Troubleshooting target latency issues - Amazon Database Migration Service
Services or capabilities described in Amazon Web Services documentation might vary by Region. To see the differences applicable to the China Regions, see Getting Started with Amazon Web Services in China (PDF).

Troubleshooting target latency issues

This section contains scenarios that can contribute to target latency.

Indexing issues

During the CDC phase, Amazon DMS replicates changes on the source by executing DML statements (insert, update, and delete) on the target. For heterogenous migrations using DMS, differences in index optimizations on the source and target can cause writes to the target to take longer. This results in target latency and performance issues.

To troubleshoot indexing issues, do the following. The procedures for these steps vary for different database engines.

  • Monitor the query time for your target database. Comparing the query execution time on the target and source can indicate which indexes need optimization.

  • Enable logging for slow-running queries.

To fix indexing issues for long-running replications, do the following:

  • Tune the indexes on your source and target databases so that the query execution time is similar on the source and the target.

  • Compare the secondary indexes used in DML queries for the source and the target. Make sure that DML performance on the target is comparable to or better than the source DML performance.

Note that the procedure for optimizing indexes is specific to your database engine. There is no DMS feature for tuning source and target indexes.

SORTER message in task log

If a target endpoint can't keep up with the volume of changes that Amazon DMS writes to it, the task caches the changes on the replication instance. If the cache grows larger than an internal threshold, the task stops reading further changes from the source. DMS does this to prevent the replication instance from running out of storage, or the task being stuck while reading a large volume of pending events.

To troubleshoot this issue, check the CloudWatch logs for a message similar to either of the following:

[SORTER ]I: Reading from source is paused. Total disk usage exceeded the limit 90% (sorter_transaction.c:110) [SORTER ]I: Reading from source is paused. Total storage used by swap files exceeded the limit 1048576000 bytes (sorter_transaction.c:110)

If your logs contain a message similar to the first message, disable any trace logging for the task, and increase the replication instance storage. For information about increasing replication instance storage, see Modifying a replication instance.

If your logs contain a message similar to the second message, do the following:

  • Move tables with numerous transactions or long running DML operations to a separate task, if they don’t have any dependencies on other tables in the task.

  • Increase the MemoryLimitTotal and MemoryKeepTime settings to hold the transaction for a longer duration in memory. This won't help if the latency is sustained, but it can help keep latency down during short bursts of transactional volume. For information about these task settings, see Change processing tuning settings.

  • Evaluate if you can use batch apply for your transaction by setting BatchApplyEnabled to true. For information about the BatchApplyEnabled setting, see Target metadata task settings.

Database locking

If an application accesses a database that Amazon DMS is using as a replication target, the application may lock a table that DMS is trying to access. This creates a lock contention. Since DMS writes changes to the target database in the order they occurred on the source, delays to writing to one table due to lock contentions create delays to writing to all tables.

To troubleshoot this issue, query the target database to check if a lock contention is blocking DMS write transactions. If the target database is blocking DMS write transactions, do one or more of the following:

  • Restructure your queries to commit changes more frequently.
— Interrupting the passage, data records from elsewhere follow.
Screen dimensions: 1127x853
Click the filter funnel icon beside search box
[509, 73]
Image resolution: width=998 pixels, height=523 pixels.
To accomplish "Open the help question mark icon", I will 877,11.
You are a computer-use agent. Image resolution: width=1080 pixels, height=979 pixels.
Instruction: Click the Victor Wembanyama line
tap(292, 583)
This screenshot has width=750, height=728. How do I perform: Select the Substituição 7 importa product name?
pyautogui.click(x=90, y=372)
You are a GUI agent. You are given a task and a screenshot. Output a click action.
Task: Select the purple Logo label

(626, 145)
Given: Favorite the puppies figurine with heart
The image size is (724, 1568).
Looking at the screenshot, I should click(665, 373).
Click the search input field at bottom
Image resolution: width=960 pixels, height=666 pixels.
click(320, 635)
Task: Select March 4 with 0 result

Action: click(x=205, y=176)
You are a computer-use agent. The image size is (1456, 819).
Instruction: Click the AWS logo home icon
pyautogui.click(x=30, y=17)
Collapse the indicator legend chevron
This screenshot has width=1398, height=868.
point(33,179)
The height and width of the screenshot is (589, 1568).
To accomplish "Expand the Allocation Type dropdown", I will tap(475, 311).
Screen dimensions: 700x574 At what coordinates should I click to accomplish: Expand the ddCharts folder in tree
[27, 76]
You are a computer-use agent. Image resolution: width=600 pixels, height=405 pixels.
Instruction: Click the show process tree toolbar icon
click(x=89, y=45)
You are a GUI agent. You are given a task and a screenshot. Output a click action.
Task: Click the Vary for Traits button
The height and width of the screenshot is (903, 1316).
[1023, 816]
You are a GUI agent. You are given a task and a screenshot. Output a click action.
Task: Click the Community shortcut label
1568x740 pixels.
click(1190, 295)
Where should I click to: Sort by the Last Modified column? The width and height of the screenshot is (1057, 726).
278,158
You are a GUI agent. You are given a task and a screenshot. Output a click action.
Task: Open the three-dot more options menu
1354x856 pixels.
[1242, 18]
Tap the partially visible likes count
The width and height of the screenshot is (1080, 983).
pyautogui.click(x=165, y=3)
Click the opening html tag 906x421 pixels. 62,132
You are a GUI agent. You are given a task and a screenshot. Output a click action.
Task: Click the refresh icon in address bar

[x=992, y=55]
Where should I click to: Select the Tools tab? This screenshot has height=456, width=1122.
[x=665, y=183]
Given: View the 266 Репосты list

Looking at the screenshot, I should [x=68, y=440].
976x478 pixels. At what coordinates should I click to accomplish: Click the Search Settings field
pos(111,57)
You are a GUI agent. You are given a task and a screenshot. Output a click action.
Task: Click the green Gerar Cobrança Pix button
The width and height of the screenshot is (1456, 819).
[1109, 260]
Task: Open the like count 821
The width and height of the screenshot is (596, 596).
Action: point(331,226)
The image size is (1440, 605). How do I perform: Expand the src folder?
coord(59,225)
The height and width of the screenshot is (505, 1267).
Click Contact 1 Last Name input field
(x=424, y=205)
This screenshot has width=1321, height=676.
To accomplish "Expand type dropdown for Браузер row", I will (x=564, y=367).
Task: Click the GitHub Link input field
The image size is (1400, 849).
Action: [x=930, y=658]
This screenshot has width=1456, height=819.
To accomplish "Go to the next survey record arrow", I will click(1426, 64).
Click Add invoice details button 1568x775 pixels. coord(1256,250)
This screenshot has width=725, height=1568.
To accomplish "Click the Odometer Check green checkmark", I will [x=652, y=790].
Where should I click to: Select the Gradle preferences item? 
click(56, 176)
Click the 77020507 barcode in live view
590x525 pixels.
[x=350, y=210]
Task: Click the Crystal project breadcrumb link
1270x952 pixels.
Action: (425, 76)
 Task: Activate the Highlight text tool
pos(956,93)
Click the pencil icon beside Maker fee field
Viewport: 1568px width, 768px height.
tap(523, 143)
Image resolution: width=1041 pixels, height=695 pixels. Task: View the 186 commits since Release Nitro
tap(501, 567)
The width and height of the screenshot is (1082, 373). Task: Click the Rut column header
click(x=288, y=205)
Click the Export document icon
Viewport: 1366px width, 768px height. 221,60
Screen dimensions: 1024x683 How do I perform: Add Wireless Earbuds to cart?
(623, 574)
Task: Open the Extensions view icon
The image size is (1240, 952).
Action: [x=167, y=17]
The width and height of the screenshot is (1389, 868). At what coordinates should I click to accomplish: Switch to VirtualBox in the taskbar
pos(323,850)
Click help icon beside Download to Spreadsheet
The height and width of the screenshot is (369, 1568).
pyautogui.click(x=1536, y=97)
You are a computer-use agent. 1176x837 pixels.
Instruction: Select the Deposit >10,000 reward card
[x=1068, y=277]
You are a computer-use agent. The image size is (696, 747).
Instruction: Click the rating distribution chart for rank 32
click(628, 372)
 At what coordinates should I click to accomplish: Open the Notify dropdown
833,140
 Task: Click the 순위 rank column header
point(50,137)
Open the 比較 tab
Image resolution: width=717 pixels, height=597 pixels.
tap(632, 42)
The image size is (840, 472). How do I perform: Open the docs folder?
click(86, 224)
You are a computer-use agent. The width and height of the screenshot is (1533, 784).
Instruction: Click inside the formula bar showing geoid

  • Modify your lock timeout settings.

  • Partition your tables to minimize lock contentions.

Note that the procedure for optimizing lock contentions is specific to your database engine. There is no DMS feature for tuning lock contentions.

Slow LOB lookups

When Amazon DMS replicates a large object (LOB) column, it performs a lookup on the source just before writing changes to the target. This lookup normally doesn't cause any latency on the target, but if the source database delays the lookup due to locking, target latency may spike.

This issue is normally difficult to diagnose. To troubleshoot this issue, enable detailed debugging on the task logs, and compare the timestamps of the DMS LOB lookup calls. For information about enabling detailed debugging, see Viewing and managing Amazon DMS task logs.

To fix this issue, try the following:

Multi-AZ, audit logging and backups

For Amazon RDS targets, target latency can increase during the following:

  • Backups

  • After enabling multiple availability zones (multi-AZ)

  • After enabling database logging, such as audit or slow query logs.

These issues are normally difficult to diagnose. To troubleshoot these issues, monitor latency for periodic spikes during Amazon RDS maintenance windows or periods of heavy database loads.

To fix these issues, try the following:

  • If possible, during short term migration, disable multi-AZ, backups, or logging.

  • Reschedule your maintenance windows for periods of low activity.